3wt%、M n 0 、2〜0 、5 w t%及び
Al、Be、Go、Cr、Fe、Hf、In、Mo、M
g、Pb、Si、Te、Ti、Zn、Zrの1種又は2
種以上を0.05〜1.0wt%含み、残部がCu及び
不可避的不純物から成ることを特徴とする錫あるいは錫
合金被覆層の耐熱剥離性に優れた銅合金。(2) Sn2. O~IO, 0wt%, Po, 08~0.
3wt%, Mn0, 2~0, 5wt% and Al, Be, Go, Cr, Fe, Hf, In, Mo, M
One or two of g, Pb, Si, Te, Ti, Zn, and Zr
A copper alloy having excellent heat-resistant peelability of a tin or tin alloy coating layer, characterized in that it contains 0.05 to 1.0 wt% of tin or more, and the remainder consists of Cu and unavoidable impurities.
であり、半導体機器のリード材用銅合金及び導電性ばね
材として優れた電気及び熱伝導性、耐熱性、加工性、メ
ッキ密着性、半田付は性、耐食性、ばね特性を有するば
かりでなく、錫あるいは錫合金被覆層の耐熱剥離性をも
著しく改良したことを特徴とするものである。It not only has excellent electrical and thermal conductivity, heat resistance, workability, plating adhesion, solderability, corrosion resistance, and spring properties as a copper alloy for lead materials of semiconductor devices and as a conductive spring material.

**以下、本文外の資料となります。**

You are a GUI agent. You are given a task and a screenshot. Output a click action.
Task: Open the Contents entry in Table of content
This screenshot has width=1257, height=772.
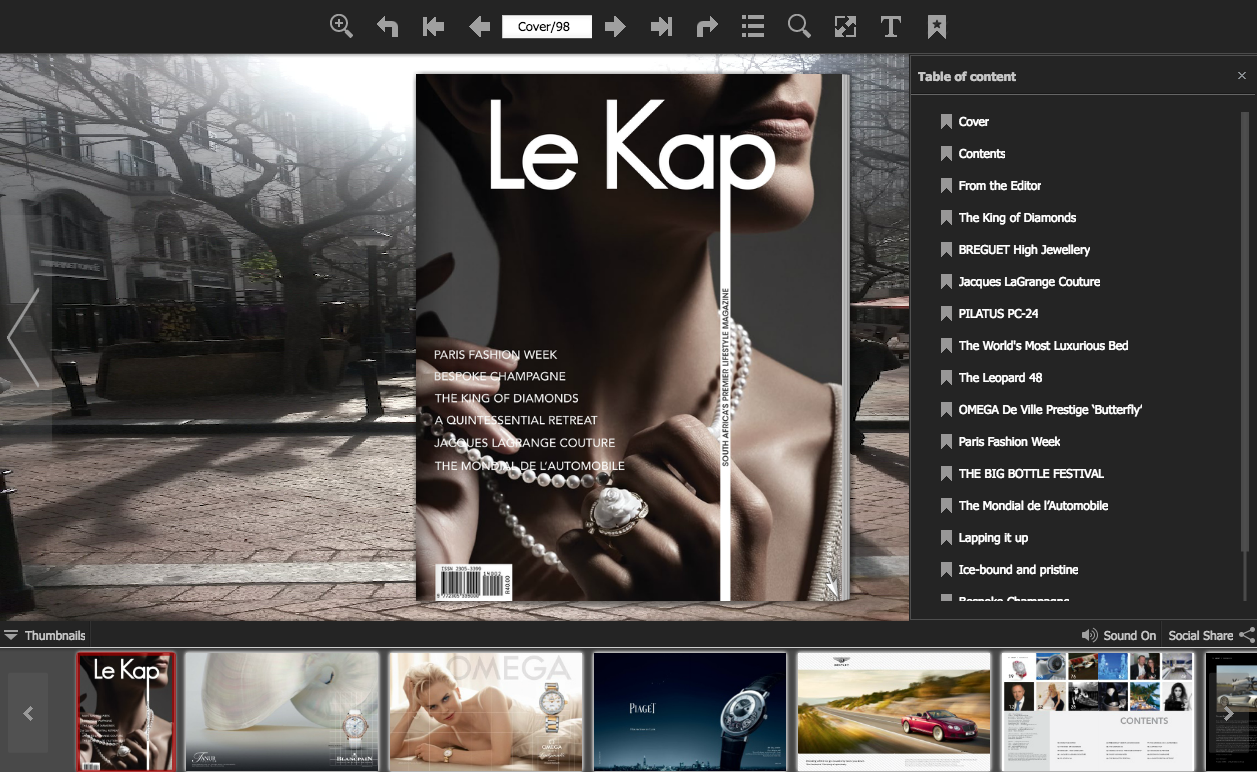point(981,153)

It is characterized in that the heat-resistant peelability of the tin or tin alloy coating layer is also significantly improved.
(発明の詳細な説明)
次に本発明合金を構成する合金成分の限定理由を説明す
る。(Detailed Description of the Invention) Next, the reasons for limiting the alloy components constituting the alloy of the present invention will be explained.
Snの含有量を2.0〜lO,0wt%とする理由は、
Sn含有量が2.0wt%未満ではPの共添を伴っても
期待する強度が得られず、逆にSn含有量が10.0w
t%をこえると加工性の低下が著しく、価格も上昇する
ためである。P含有量を0.08〜0.3wt%とした
理由は、P含有量が0.08wt%未満ではP含有によ
る強度と耐熱性の向上は顕著ではなく、P含有量が0゜
3wt%をこえると錫あるいは錫合金被覆層の耐熱剥離
性が著しく劣化する為である。従来のりん青銅は通常0
.1〜0.15wt%前後であるが。The reason for setting the Sn content to 2.0 to 1O, 0 wt% is as follows.
When the Sn content is less than 2.0wt%, the expected strength cannot be obtained even with the co-addition of P; on the contrary, when the Sn content is 10.0w
This is because when the amount exceeds t%, the workability deteriorates significantly and the price also increases. The reason why the P content is set to 0.08 to 0.3 wt% is that when the P content is less than 0.08 wt%, the improvement in strength and heat resistance due to P content is not remarkable, and when the P content is 0.3 wt%, This is because if the temperature is exceeded, the heat-resistant peelability of the tin or tin alloy coating layer will be significantly deteriorated. Conventional phosphor bronze is usually 0
.. Although it is around 1 to 0.15 wt%.
錫あるいは錫合金の耐熱剥離性に及ぼす影響を種々検討
したところ0.3wt%をこえたところで急激に悪影響
を及ぼす事がわかった為、上限を0゜3wt%としたも
のである。After conducting various studies on the effects of tin or tin alloys on the heat-resistant peeling properties, it was found that exceeding 0.3 wt% had a sudden negative effect, so the upper limit was set at 0.3 wt%.
Mn含有量を0.2〜0.5wt%とする理由は、Mn
添加により錫あるいは錫合金被覆層の耐熱剥離性は非常
に改善されるのであるが1Mn含有量が0,2wt%未
満ではその効果は小さく、逆にMn含有量が0.5wt
%をこえると導電率の低下が著しくなり半導体機器用リ
ード材又は導電性ばね材として、特に導電性が強く求め
られるところでは不適当であるためである。The reason why the Mn content is set to 0.2 to 0.5 wt% is that Mn
The heat peeling properties of the tin or tin alloy coating layer are greatly improved by addition, but the effect is small when the Mn content is less than 0.2 wt%, and conversely, when the Mn content is less than 0.5 wt%.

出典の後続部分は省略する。